Um forasteiro é acolhido por uma comunidade de pessoas oprimidas, por quem afeiçoa-se, e resolve ajudá-las na luta contra um bando de indivíduos que não tem o menor respeito pelos valores familiares, e pelo apego que nutrem por suas terras. Soa familiar pra você? Se é um apreciador de faroestes deveria, porque esta é a premissa básica de um número infindável de produções do gênero, que vão das mais medíocres e esquecíveis, até os grandes clássicos do popular “bang-bang”.

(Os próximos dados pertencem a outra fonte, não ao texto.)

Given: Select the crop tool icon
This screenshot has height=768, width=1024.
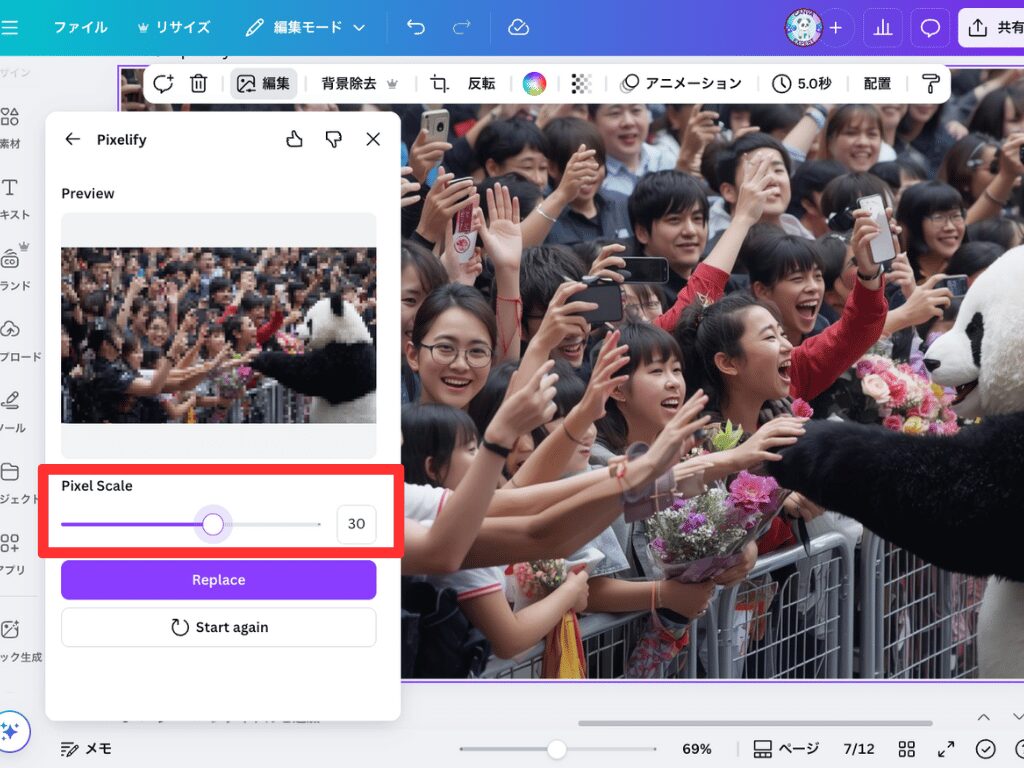Looking at the screenshot, I should pyautogui.click(x=439, y=84).
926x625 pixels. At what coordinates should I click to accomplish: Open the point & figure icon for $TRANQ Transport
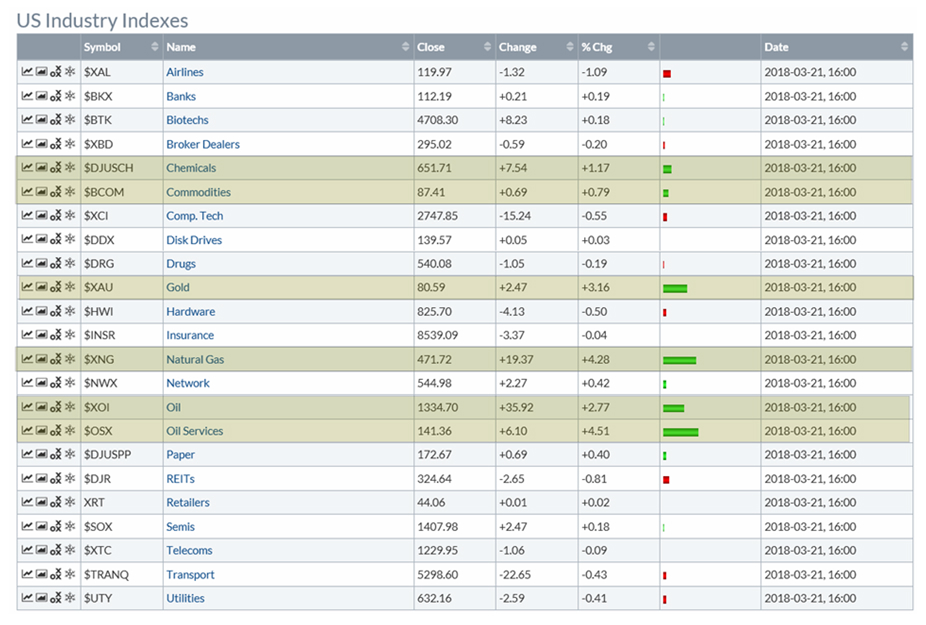pos(55,574)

Os Brutos Também Amam faz parte do segundo grupo, pois ao mesmo tempo que conta uma história que possui apelo até hoje, foge de algumas convenções do gênero, como por exemplo ao tratar seus personagens com mais naturalidade, ao invés de apelar para caricaturas e estereótipos pouco desenvolvidos.

Shane (Alan Ladd), por exemplo, é claramente o mocinho desde sua primeira aparição, mas está longe dos heróis do Velho Oeste que fazem questão de posar de durões, e compram qualquer briga que tentam forçá-lo a levar adiante. Durante todo o filme ele raramente saca sua arma, e só atira contra alguém quando não há mais alternativas.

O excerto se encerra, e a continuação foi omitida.